Refactoring

Over the years, I’ve come to realise that code is more of an inter human communication device than a human-machine one. Machines only need electric current to perform their tasks. Logic gates, binary digits, you know what I’m talking about…

We, on the other hand, have evolved sophisticated mechanisms to relate with the surrounding environment. Even if the commands are still electric current based, we do not know how, nor do we want to communicate with each other at that level. One of the most advanced such mechanisms is the human language. This is a very complex construction, based not only on words, but also sounds, visual queues and, most importantly, abstract concepts.

It’s difficult enough to be in perfect understanding with each other, through human language (not to mention the differences between human languages and how they might map to different abstract concepts and all that…), let alone having to translate what we mean through an enormously oversimplified mechanism: that of a computer programming language.

So, thinking this way (that writing a computer program, in a computer programming language, is something that we do mostly for our own and our peers’ understanding) it makes sense to have that program as clear as possible. And yes, I know “clear” is a subjective concept, but that doesn’t mean we mustn’t try to achieve clarity. What I mean by this, is that it’s really much better for program readers to be able to grasp the intent of the program as easily as possible, if they are to do something based on it (modify it, learn from it, fix it, etc.). As always, don’t forget that you are also one of those program readers, even if it’s your own program.

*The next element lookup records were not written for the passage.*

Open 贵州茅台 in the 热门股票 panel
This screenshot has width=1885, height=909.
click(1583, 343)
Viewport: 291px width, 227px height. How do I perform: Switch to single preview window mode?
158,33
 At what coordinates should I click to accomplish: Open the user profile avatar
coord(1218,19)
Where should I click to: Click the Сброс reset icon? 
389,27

Compare the following snippets of code and see which one you prefer:

  def exec(list) do
    res1 = []
    res1 = for x <- list, x.age > 18 do
      x
    end
    res2 = []
    res2 = for x <- res1 do
      x.weight
    end
    Enum.sum(res2) / length(res2)
  end

vs.

  def avg_adult_weight(people) do
    adult_weights = people 
      |> Enum.filter(&(&1.age > 18))
      |> Enum.map(&(&1.weight))
    Enum.sum(adult_weights) / length(adult_weights)
  end

The first snippet means nothing to us until we stumble upon x.age > 18, which gives away some hint about x probably being a person. A person over 18 years of age. This looks like some kind of filtering, ok. Next there’s some kind of transformation and in the end, some math. Sum / length looks like an average. Ok, I think I understand what they meant.

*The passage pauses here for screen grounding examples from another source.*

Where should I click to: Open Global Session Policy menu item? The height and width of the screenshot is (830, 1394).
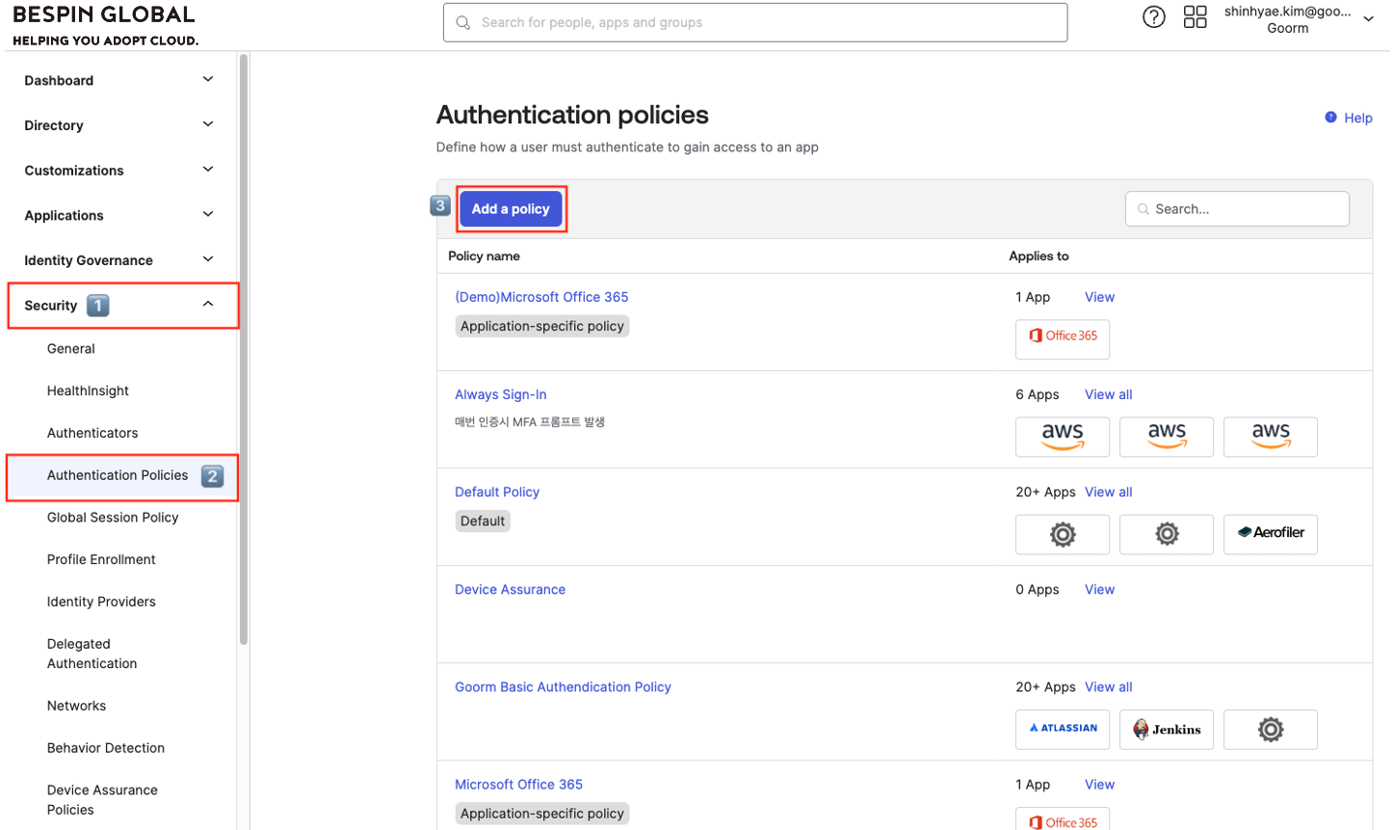113,518
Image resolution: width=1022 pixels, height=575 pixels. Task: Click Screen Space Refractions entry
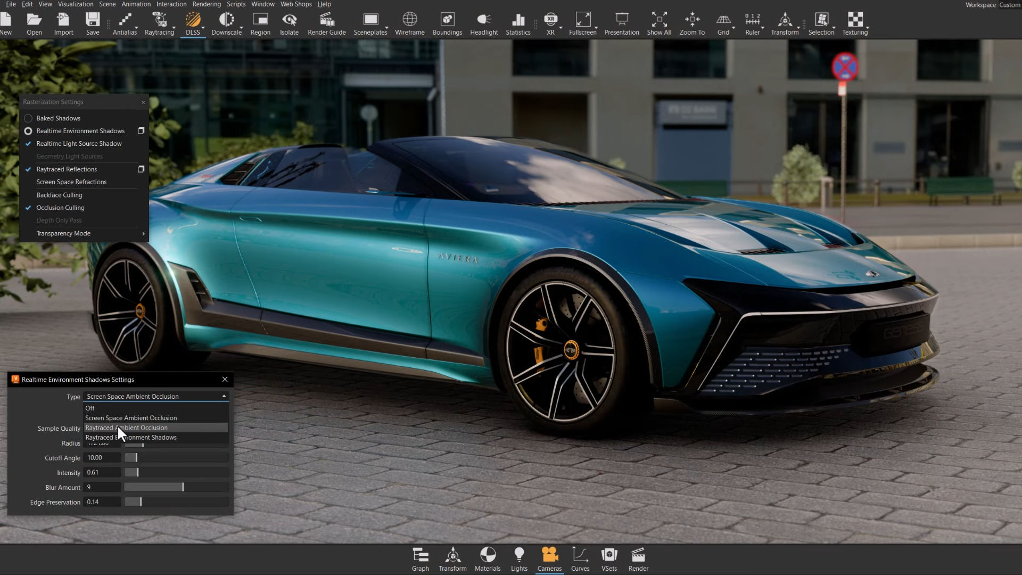71,182
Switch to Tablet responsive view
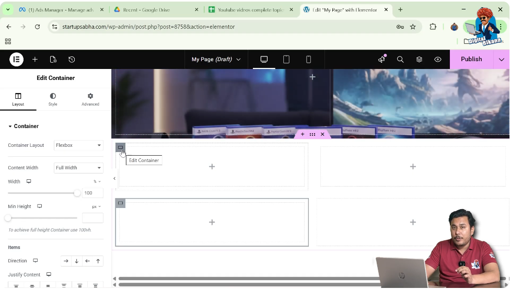This screenshot has height=289, width=510. tap(286, 60)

But wait! Why do they iterate twice over the list, isn’t that wasteful? Sure it is.

I left the multiple iteration pattern in there on purpose (something that is unfortunately very common in production code), to emphasise the fact that the authors were just drafting their intention. Once they tried it and saw that it “worked”, they moved on.

The second snippet should be clear for every programmer and, even for non-programmers. I specifically didn’t mention the programming language, because I really shouldn’t have to, for the reader to understand it. Even if you don’t get the weird syntax with those ‘&’ signs, you should easily read over them and see what the author meant. This is the essence of code clarity.

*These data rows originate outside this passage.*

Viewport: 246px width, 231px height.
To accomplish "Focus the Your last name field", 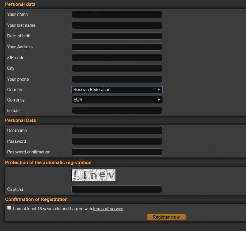I will coord(117,25).
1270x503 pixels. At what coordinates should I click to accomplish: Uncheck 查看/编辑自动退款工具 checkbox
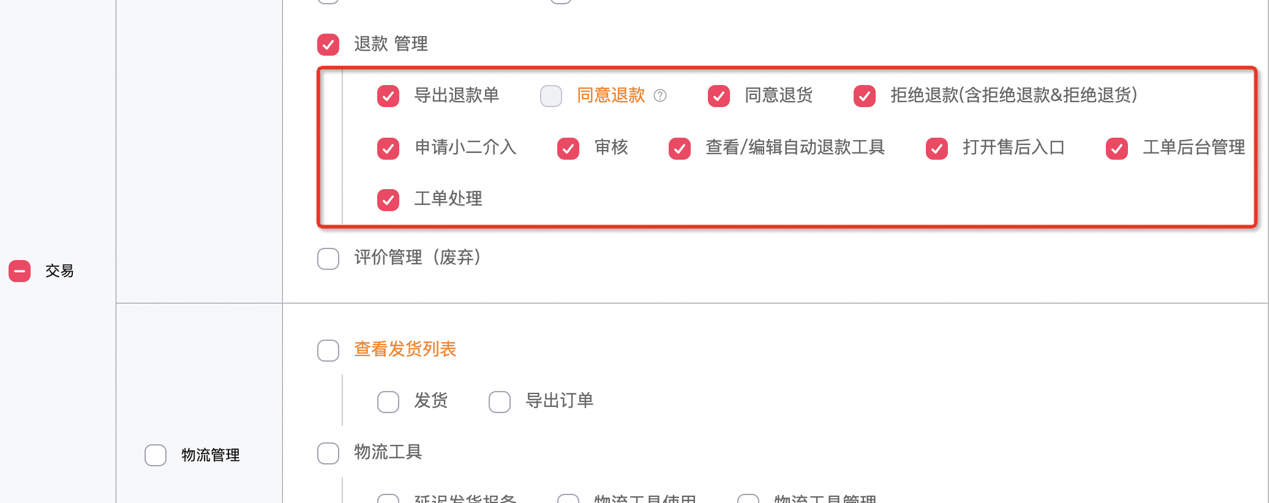(680, 148)
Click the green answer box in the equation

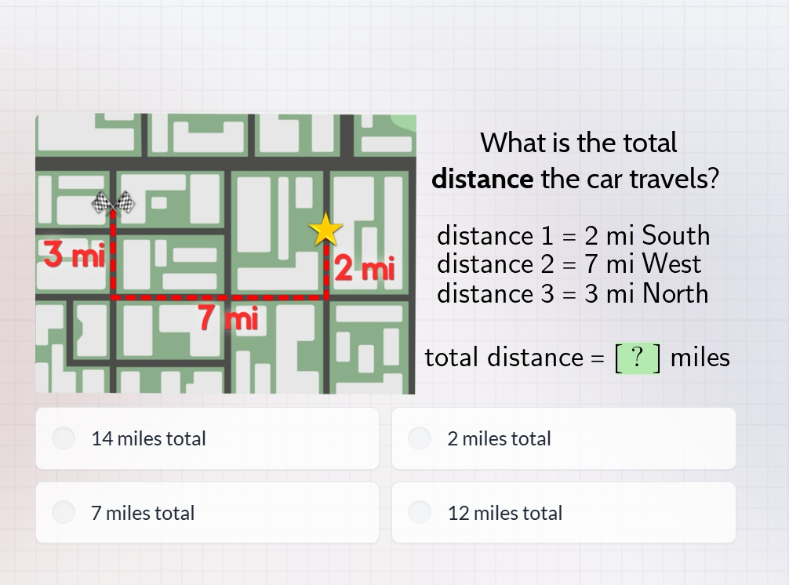pos(637,358)
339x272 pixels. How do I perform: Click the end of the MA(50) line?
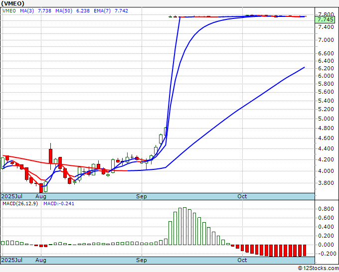point(304,67)
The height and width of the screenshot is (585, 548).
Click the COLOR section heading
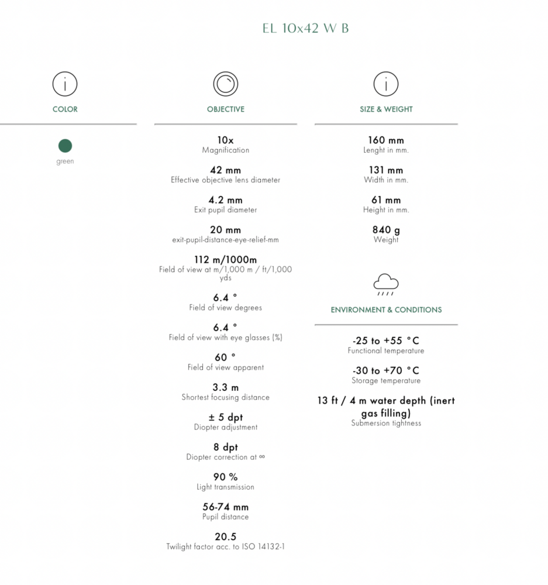65,109
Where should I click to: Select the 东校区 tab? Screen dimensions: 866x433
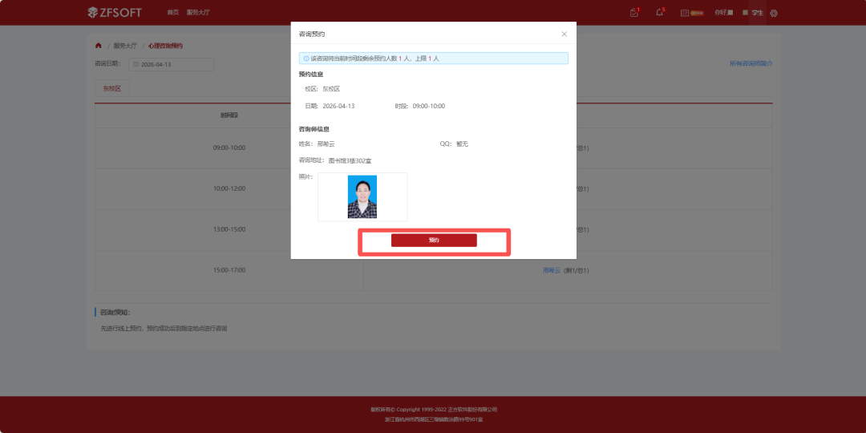pos(112,88)
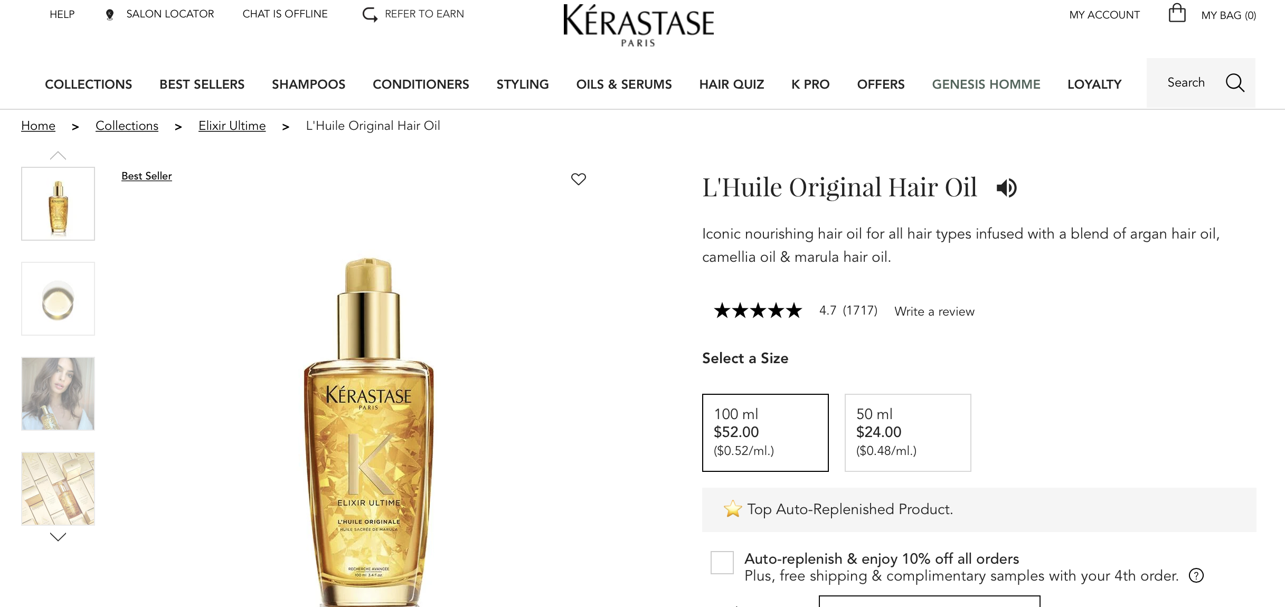This screenshot has width=1285, height=607.
Task: Click the refer to earn arrow icon
Action: point(370,14)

For even more clarity, I would also add details about the function signature:

@type person :: %{name: String.t(), age: integer, weight: integer}
@spec avg_adult_weight([person]) :: float

I think that code produced in the style of the first snippet, comes from the fact that authors think in an artificial way first, trying to explain human concepts in computer science terms (data structures, loops…). Refactoring then, is the process of translating the expression of those terms to a more human friendly form. This, to me, is a very low level process that we could avoid, by approaching coding from a human language perspective. For example, this is how I would approach the average adult weight function (ok, I would directly write the elixir code in this case, but the process is valuable when you don’t know exactly how you would implement it):

I know I want a function to tell me the average adult weight for a bunch of people:

  def avg_adult_weight(people) do
   
  end

Ok. Now I get those bunch of people and I want just the adults and then do some math with their weights:

  def avg_adult_weight(people) do
   # get just the adults… some filtering
   # do some math with the weights… sum / count probably
  end

You see, by taking notes (in comments) of what I want to achieve, I also get implementation ideas (after the ‘…’). This is quite the reverse of the above process. It’s a transition from human to programming language. Now, actually substituting the comments with code, is straightforward.

NOTE: Do not assume this function is written without having some verification mechanisms in place (tests, REPL sessions…).

Too many (maybe most) refactoring debates are taking place at the low level we discussed about a few paragraphs above. In my experience, this is really counterproductive. I see refactoring, as a process, starting from the step where you already have humanly readable code (like the second snippet) and you want to reshape it, to accommodate and play nicely with similar or new concepts. I’m talking about things like creating a higher order function, to abstract an algorithm, or similarly, in OOP, creating a template method in a superclass.